As the McAfee report underlined, the financial world needs to move over to open data architectures, standardisation of threat data, means of faster and deeper collaboration among security authorities and players spread all across the globe. The means to a lot of these solutions – even reporting, interestingly, can lie in one place – the blockchain.

It is important to understand that the payment industry does not want data to be stolen, hence in most cyberattack cases, banks and payment solution providers are transparent, as Gateway House experts argue as well. “However, the need is for data breaches and cybersecurity incidents to be reported immediately.”

A policy research paper by Gateway House in collaboration with the Swift Institute also had an interesting recommendation in the same vein: Payment processors should enable consumers to control data through a consent dashboard whereby they can review, modify or delete their personal and payments data on websites, such as e-commerce sites.

Plus, it noted that the payment industry must create an industry-wide platform to share classified, unclassified and open-source information on cyber-attacks and threat vectors.

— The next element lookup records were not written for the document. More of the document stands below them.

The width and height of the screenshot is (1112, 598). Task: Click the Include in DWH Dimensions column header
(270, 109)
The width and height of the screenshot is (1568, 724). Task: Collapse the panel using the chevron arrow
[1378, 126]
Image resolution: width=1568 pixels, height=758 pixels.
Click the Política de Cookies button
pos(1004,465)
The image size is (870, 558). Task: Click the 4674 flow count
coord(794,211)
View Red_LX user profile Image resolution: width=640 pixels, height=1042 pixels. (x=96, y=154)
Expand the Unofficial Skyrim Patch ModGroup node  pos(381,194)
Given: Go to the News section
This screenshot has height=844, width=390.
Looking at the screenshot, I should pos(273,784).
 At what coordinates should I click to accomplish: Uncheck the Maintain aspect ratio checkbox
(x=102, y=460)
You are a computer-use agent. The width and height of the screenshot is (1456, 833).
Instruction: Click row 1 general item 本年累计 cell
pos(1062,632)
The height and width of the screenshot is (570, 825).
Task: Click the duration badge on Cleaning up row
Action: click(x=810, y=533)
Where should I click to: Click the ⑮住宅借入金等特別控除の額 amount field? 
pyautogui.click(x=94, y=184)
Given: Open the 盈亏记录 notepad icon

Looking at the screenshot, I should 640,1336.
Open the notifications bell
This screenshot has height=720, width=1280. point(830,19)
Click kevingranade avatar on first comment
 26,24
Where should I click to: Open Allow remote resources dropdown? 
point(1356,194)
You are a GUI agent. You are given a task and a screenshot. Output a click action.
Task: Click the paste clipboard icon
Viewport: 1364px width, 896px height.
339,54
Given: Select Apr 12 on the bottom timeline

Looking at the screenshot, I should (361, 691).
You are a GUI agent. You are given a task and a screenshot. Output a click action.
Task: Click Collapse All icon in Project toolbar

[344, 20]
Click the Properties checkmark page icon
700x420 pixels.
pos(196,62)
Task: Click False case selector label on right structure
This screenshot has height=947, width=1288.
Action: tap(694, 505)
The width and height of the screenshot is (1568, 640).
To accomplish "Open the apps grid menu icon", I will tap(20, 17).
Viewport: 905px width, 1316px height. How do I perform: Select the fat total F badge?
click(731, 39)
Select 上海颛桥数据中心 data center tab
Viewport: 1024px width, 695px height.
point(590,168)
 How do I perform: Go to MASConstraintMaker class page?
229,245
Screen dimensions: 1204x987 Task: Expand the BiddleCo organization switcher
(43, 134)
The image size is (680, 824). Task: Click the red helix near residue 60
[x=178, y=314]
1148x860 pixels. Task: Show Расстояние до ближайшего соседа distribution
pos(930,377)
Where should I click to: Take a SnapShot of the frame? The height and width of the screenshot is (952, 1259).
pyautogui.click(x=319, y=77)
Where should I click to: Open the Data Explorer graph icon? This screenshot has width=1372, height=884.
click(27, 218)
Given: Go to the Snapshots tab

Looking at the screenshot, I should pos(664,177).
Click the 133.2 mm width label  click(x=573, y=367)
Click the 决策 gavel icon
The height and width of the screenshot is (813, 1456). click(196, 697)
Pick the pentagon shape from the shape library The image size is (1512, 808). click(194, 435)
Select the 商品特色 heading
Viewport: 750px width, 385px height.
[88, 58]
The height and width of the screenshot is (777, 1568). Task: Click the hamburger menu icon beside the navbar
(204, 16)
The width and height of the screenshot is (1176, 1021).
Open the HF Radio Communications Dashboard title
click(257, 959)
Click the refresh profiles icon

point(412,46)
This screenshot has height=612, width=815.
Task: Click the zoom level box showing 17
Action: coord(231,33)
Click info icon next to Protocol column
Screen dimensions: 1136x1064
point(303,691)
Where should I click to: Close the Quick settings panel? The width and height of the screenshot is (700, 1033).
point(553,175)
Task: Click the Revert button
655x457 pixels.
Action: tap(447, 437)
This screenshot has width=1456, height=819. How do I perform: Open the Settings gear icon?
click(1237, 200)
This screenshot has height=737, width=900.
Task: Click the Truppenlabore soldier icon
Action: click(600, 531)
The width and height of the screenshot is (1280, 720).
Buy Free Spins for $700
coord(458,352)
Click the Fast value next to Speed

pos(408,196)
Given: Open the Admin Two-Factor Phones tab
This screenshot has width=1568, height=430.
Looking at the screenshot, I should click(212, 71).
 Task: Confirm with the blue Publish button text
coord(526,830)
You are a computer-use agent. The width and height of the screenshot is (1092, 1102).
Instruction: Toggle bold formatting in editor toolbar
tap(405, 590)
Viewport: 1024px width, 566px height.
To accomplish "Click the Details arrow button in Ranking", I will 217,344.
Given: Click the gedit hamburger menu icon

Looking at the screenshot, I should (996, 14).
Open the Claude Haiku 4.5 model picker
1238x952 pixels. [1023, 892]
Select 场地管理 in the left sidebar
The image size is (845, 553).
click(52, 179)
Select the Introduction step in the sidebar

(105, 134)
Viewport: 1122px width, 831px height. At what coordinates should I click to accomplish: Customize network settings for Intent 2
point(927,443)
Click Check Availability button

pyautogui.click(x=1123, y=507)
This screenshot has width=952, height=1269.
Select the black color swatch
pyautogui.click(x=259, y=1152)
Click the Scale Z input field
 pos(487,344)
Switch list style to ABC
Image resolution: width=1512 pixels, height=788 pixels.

Like a clever assassin who murders more than one target in the same spot to make it hard to trace who killed someone and why – a clever security strategy can also use this decentralized effect to its advantage. Spread the targets and weaken the force. Make the system trust-less and inject real trust. Give the power of control back to those who suffer the most when big-ticket thefts happen.

The arrival of blockchain makes all this not just plausible but practically-easy now. It is not the only answer, but it can be a good one to start with.

The only thing that makes it tough is the will to let go of data control. It is not an overhaul of technology but of a hard-entrenched mindset.

Not so easy to swipe away. It is not a credit card, after all.